From the records below, copy each line that has the word "target" in it.

╭─ Task input

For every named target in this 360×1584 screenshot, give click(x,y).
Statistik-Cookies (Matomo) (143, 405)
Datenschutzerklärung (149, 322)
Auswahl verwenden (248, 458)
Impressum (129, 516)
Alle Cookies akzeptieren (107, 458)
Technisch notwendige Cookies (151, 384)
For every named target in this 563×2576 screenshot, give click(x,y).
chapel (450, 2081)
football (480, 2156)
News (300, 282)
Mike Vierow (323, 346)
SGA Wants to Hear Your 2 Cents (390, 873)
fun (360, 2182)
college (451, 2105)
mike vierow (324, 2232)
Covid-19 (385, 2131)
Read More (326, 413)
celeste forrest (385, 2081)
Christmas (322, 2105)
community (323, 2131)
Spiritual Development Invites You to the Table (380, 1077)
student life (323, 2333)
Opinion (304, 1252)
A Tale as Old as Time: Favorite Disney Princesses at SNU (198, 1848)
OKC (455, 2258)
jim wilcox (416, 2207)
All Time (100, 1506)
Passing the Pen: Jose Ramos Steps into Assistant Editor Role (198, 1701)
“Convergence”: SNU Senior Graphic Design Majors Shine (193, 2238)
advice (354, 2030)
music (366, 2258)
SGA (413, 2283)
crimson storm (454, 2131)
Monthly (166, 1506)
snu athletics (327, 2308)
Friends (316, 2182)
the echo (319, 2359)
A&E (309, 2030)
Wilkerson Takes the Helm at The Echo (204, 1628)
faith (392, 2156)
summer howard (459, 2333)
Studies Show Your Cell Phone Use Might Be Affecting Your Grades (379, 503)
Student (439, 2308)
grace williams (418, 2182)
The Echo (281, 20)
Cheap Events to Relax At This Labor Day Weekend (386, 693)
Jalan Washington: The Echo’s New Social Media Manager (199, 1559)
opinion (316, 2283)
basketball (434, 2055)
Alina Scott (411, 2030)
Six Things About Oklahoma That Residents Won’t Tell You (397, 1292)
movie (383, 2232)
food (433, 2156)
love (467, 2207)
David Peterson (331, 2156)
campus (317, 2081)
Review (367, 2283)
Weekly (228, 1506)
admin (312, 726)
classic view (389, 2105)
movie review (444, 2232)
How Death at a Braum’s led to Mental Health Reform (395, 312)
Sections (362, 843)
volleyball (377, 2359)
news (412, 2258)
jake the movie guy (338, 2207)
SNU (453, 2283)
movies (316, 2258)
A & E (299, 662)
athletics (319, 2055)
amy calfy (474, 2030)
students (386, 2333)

╰─

### Solution to this exercise
For every named target in this 360×1584 screenshot, give click(x,y).
For every named target in this 563×2576 screenshot, give click(x,y).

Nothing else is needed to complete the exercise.